Guided by the Ebola experience, BRAC has supplied necessary protective gear to its frontline workers: 40,000 shasthya shebika, 20,000 teachers, 5,500 polli shomaj members and 50,000 microfinance staff. But how well this is being done and what has been its impact so far are perhaps too early to gauge. However, early feedbacks speak of many hurdles in making such behavioural changes to take roots. People hardly understand what social distancing means in their own context. Despite being advised otherwise, many mosques are still holding congregational prayers. In their ORT programme, BRAC successfully used the mosques for ORT messaging. Can BRAC convince the mosques to suspend the congregations for a few days? The returnee expatriates are being stigmatised. How can we use the Ebola experience to neutralise it and convince them to strictly observe the quarantine?
We need a third eye to look at our interventions, said Morseda Chowdhury who is playing a lead role in this response. It is likely that other NGOs are also contributing in their own ways. They work closely with the grassroots and thus can be more effective in raising the ‘critical consciousness’ of the citizens if they worked in a coordinated way.
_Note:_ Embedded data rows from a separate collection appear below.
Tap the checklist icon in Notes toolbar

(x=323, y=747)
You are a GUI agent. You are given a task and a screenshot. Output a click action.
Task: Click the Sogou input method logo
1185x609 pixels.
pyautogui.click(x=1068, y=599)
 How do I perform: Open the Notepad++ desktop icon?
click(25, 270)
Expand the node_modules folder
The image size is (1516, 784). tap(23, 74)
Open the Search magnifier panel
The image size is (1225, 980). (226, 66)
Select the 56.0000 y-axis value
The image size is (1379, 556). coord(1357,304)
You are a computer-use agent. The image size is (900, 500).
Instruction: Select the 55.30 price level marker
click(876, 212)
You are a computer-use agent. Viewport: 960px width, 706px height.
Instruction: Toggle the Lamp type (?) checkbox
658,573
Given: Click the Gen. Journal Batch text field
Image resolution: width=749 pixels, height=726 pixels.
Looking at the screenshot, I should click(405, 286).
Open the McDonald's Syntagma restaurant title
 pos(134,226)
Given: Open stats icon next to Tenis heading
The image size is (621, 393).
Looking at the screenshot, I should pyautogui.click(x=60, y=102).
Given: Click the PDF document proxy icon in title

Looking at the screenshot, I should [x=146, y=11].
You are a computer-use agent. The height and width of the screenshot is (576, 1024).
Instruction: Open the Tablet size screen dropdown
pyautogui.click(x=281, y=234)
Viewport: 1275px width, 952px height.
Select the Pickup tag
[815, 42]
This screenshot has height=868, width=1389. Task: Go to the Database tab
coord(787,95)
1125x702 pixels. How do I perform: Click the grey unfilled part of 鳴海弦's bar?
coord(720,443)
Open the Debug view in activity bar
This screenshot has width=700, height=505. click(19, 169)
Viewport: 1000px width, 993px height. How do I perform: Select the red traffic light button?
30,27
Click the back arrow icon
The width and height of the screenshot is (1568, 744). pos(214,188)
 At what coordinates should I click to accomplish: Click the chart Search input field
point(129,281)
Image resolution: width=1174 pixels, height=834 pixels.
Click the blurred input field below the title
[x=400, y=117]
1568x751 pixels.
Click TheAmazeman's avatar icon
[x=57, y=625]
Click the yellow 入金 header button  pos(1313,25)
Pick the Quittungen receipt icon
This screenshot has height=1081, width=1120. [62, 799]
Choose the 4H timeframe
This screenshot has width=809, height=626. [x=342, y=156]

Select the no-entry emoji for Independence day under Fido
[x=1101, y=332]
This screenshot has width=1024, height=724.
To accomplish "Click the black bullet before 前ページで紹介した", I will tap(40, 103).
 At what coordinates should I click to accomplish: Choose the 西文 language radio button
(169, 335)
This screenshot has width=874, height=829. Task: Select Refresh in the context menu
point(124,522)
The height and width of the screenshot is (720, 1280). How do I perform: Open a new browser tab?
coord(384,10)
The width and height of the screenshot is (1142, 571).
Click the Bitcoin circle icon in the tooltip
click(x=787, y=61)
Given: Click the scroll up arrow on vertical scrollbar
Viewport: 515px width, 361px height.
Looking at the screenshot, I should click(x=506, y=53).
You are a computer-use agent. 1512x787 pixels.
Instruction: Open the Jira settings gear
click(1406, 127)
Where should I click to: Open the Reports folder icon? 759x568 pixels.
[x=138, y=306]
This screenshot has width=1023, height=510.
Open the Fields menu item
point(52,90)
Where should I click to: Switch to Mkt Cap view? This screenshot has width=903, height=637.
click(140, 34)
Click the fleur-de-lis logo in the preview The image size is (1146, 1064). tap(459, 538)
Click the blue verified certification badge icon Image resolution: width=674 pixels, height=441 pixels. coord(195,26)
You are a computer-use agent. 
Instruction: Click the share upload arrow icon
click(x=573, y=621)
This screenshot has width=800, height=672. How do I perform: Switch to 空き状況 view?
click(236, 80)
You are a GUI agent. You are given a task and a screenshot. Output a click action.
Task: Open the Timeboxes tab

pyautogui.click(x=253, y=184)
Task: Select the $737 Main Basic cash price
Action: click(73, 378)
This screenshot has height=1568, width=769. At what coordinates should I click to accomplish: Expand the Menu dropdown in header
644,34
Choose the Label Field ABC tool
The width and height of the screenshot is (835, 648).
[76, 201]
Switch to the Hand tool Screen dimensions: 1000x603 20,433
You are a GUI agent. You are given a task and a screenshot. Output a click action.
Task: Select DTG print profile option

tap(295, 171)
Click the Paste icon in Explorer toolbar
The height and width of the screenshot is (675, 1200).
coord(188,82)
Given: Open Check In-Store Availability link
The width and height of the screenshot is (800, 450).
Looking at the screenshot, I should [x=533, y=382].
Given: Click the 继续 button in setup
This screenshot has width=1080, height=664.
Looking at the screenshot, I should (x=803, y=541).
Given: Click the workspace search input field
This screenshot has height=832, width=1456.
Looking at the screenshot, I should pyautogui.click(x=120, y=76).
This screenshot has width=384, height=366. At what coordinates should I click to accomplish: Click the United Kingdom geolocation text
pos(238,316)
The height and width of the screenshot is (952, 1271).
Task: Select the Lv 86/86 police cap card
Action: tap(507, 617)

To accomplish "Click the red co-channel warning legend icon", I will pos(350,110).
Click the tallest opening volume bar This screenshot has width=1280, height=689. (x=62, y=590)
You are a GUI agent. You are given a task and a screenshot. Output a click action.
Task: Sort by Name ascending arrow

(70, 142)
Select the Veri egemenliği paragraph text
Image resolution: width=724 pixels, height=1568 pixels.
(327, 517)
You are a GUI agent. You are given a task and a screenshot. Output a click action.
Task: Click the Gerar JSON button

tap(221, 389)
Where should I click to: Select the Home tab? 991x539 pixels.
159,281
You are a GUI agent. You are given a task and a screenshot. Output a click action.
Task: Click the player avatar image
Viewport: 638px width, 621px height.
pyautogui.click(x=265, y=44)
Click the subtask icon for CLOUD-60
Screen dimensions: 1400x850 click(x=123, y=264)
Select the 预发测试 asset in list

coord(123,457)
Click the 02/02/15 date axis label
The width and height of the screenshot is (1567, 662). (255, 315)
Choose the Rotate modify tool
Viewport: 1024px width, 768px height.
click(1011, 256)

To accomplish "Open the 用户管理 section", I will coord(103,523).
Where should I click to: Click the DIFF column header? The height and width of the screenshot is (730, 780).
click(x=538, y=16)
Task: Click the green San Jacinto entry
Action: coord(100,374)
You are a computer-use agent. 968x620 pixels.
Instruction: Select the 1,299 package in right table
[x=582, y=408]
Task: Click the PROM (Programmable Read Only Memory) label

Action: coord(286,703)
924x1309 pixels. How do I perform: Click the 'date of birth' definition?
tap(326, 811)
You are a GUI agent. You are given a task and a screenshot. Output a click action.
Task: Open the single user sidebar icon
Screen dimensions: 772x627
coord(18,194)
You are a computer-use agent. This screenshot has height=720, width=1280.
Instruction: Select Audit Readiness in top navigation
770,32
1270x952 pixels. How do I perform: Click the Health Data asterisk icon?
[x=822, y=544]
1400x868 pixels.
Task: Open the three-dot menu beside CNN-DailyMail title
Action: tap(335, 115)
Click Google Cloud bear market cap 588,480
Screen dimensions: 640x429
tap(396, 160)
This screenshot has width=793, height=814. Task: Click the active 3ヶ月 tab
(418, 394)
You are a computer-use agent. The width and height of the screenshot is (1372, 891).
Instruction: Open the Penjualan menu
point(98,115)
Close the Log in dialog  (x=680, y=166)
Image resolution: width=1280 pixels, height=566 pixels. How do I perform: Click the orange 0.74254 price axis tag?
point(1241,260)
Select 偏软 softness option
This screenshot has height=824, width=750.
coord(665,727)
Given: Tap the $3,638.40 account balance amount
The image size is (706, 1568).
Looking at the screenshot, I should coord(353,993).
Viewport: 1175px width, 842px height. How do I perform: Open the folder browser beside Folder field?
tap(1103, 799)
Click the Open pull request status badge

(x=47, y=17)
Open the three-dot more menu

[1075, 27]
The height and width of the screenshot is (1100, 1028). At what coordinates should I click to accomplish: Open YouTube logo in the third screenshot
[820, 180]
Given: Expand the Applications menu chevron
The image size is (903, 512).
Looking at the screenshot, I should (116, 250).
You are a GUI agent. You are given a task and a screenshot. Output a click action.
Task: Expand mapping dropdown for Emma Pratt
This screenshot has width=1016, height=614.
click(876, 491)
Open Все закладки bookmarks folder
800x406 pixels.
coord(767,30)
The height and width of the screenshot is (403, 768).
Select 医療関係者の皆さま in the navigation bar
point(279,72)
It is true that no other global pandemic affected so many people as the coronavirus. About a third of the world’s population is under lockdown now. But lockdown is harsh and only a temporary measure. What will happen once the lockdown is withdrawn? People will probably return to old habits, making the world still vulnerable to further infections. The sustenance of gains of the lockdown will depend on how well are we able to sustain the behavioural changes that we hope to instill through the current efforts. For this to happen, we must make sure that the current efforts in creating those changes are done in the best possible ways, making best use of medical science, local culture, and evidence. Learning from previous experiences would help us choose the most effective and sustainable options.
Dr Mushtaque Chowdhury is professor of population and family health, Columbia University, and formerly vice chair of BRAC.